Mit Stand März 2022 wird in Baden-Württemberg eine hohe zweistellige Anzahl von Personen als Gefährder eingestuft. Strobl verwies auf zahlreiche Maßnahmen der Regierung im Kampf gegen Terrorismus. So habe das Land im Juli 2020 einen ehrenamtlichen Opferbeauftragten der Landesregierung eingesetzt und eine zentrale Anlaufstelle für Opfer von Terroranschlägen, Amokläufen und Großschadensereignissen eingerichtet. Gefährder würden intensiv überwacht, das Kompetenzzentrum gegen Extremismus (konex) soll einer Radikalisierung vorbeugen und Menschen mit einer extremistischen Gesinnung nach Möglichkeit aus der Szene holen.

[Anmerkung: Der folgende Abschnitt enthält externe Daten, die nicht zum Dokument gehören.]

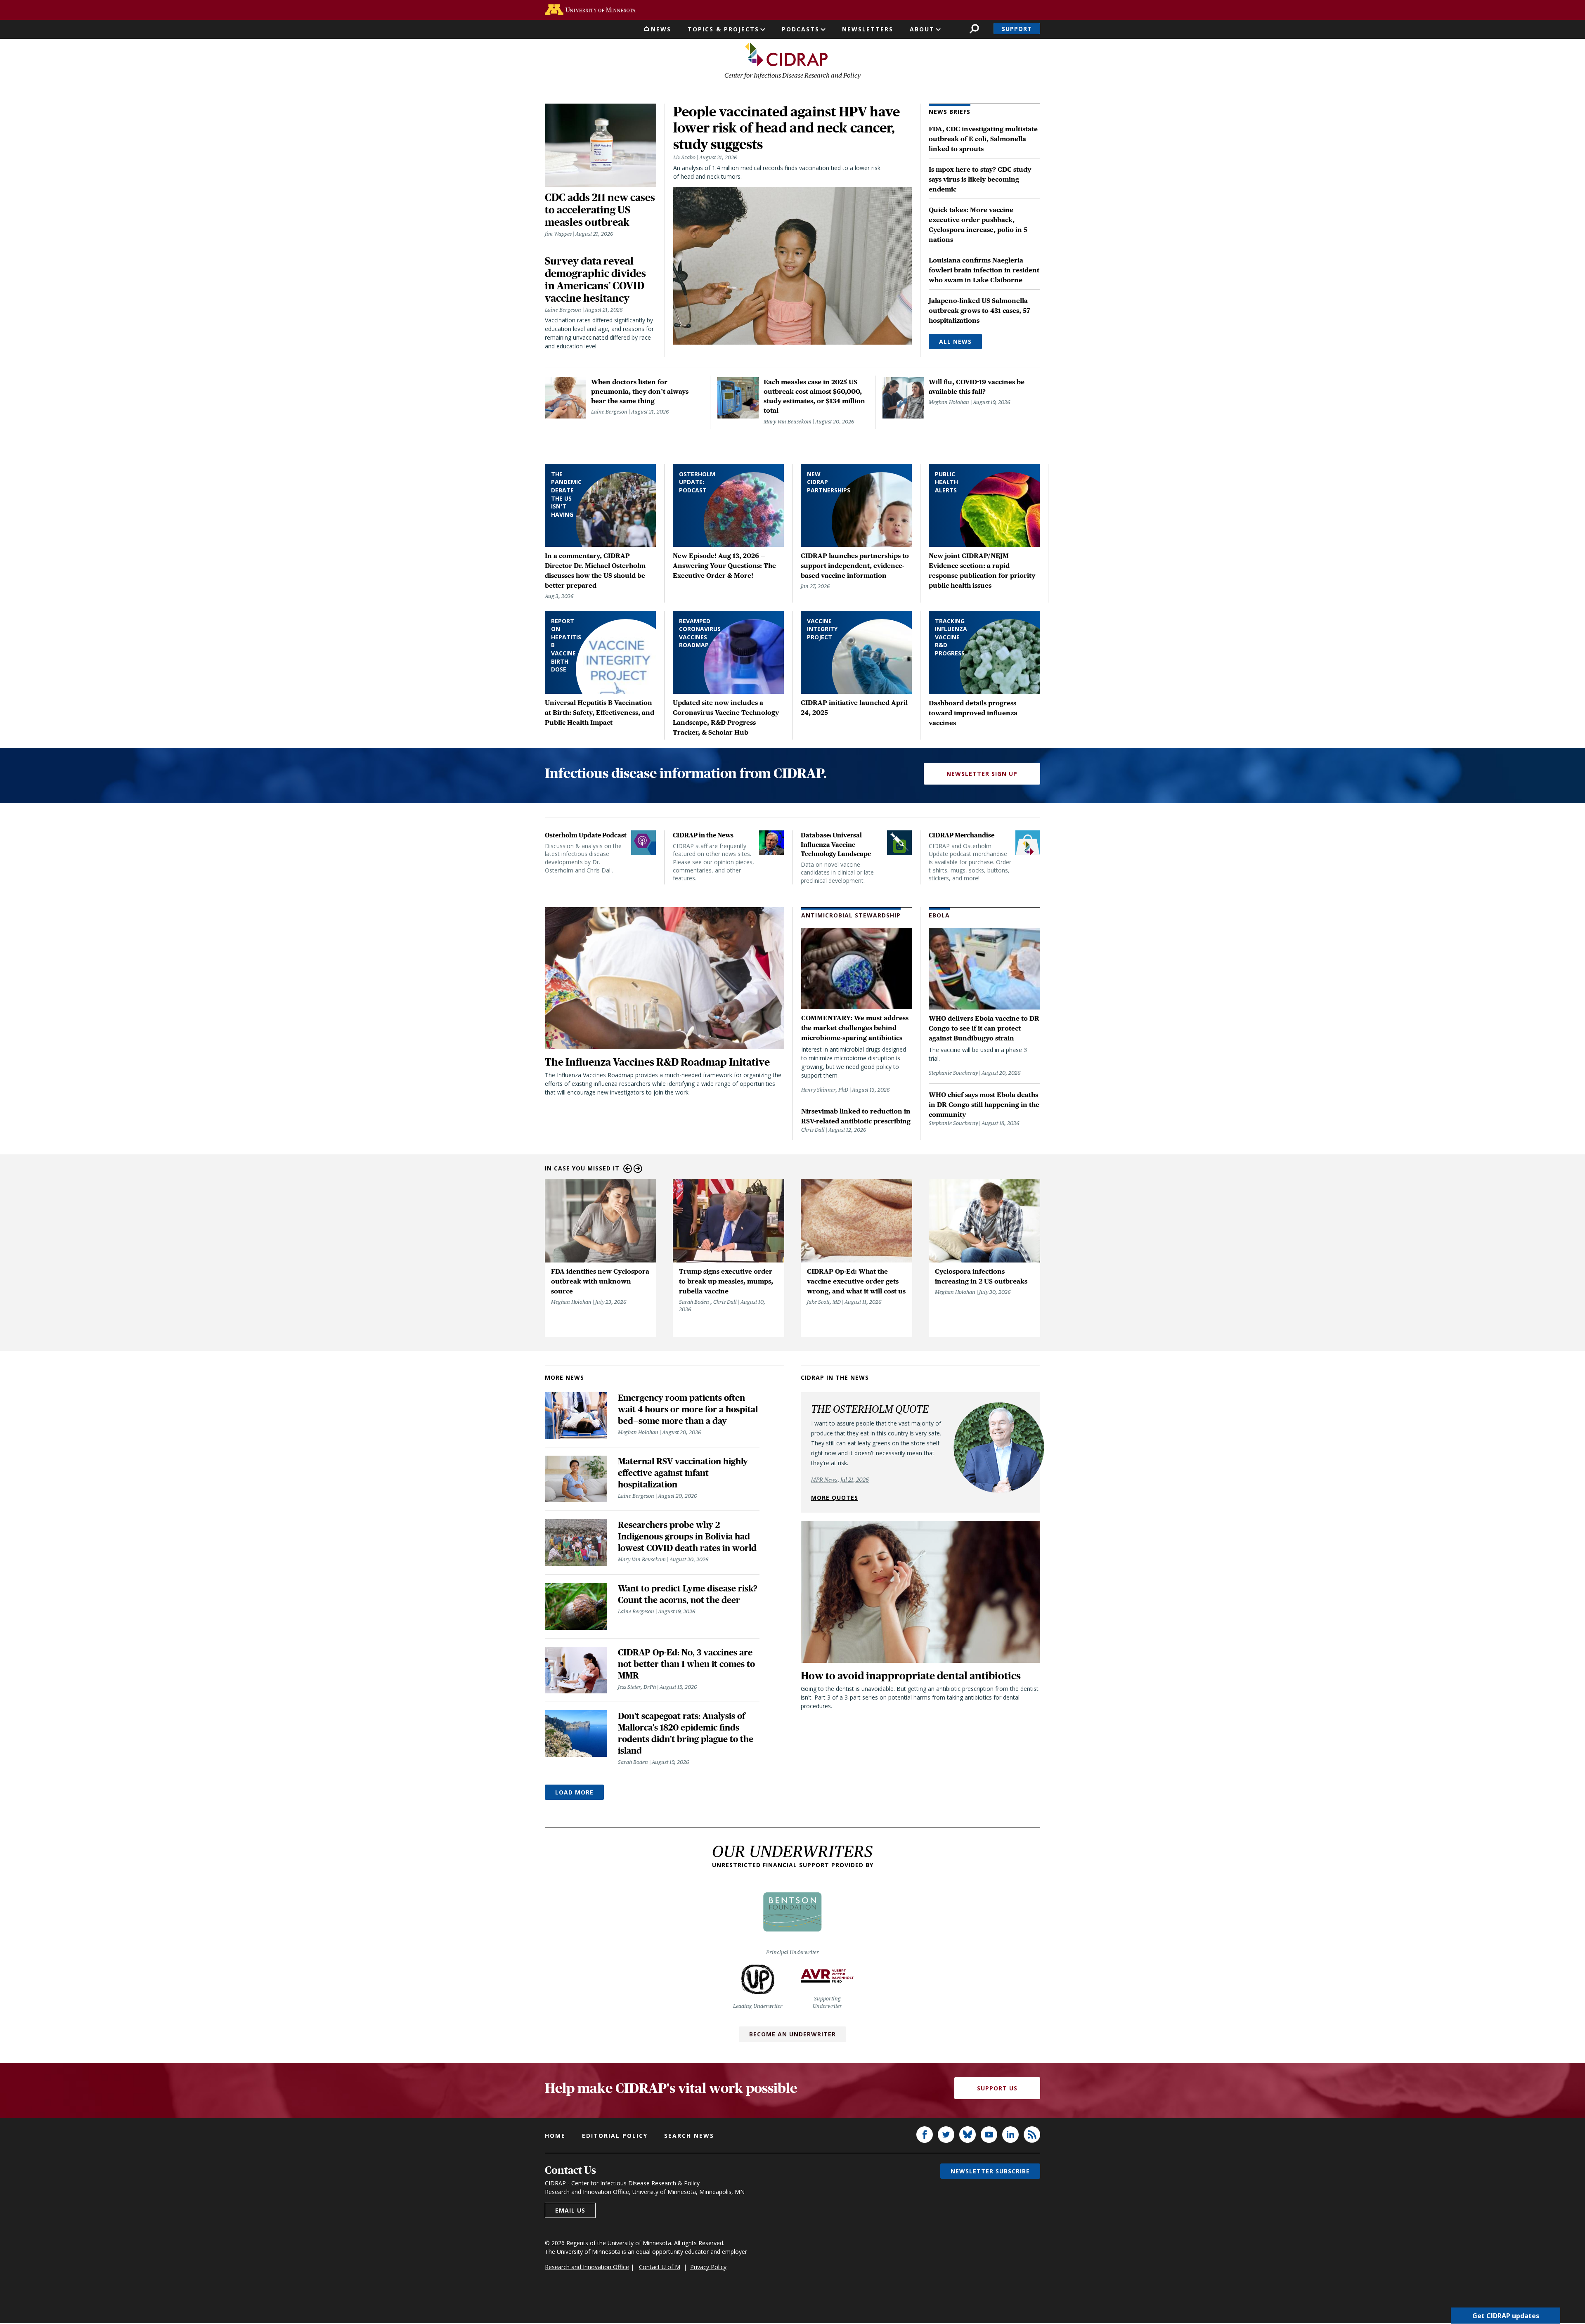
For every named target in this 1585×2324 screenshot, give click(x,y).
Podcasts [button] (800, 29)
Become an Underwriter (792, 2034)
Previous (627, 1168)
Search (974, 29)
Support (1017, 29)
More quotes (834, 1497)
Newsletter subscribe (990, 2171)
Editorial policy (615, 2136)
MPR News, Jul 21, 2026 (840, 1479)
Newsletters (867, 29)
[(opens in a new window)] (590, 9)
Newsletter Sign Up (981, 774)
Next (638, 1168)
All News (955, 341)
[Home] (786, 54)
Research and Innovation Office (587, 2267)
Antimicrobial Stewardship (851, 915)
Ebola (939, 915)
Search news (689, 2136)
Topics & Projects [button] (723, 29)
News (661, 29)
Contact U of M (659, 2267)
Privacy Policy (708, 2267)
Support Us (997, 2088)
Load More (574, 1792)
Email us (570, 2210)
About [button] (922, 29)
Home (555, 2136)
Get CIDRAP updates (1505, 2315)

Die Zahl rechter Straftaten in Baden-Württemberg ist zuletzt zurückgegangen. Das Innenministerium verzeichnete im vergangenen Jahr einen Rückgang von 5,5 Prozent auf 1524 Fälle. 2020 waren es noch 1613 Fälle. Es handelte sich laut Ministerium vor allem um sogenannte Propagandadelikte, beispielsweise das Sprühen von Hakenkreuzen auf Wände, Volksverhetzungen und Beleidigungen. Auch die rechten Gewaltdelikte gingen 2021 von 40 auf 30 zurück. Das Wahlkampfgeschehen habe sich in 2021 nur leicht auf diesen Phänomenbereich ausgewirkt, hieß es.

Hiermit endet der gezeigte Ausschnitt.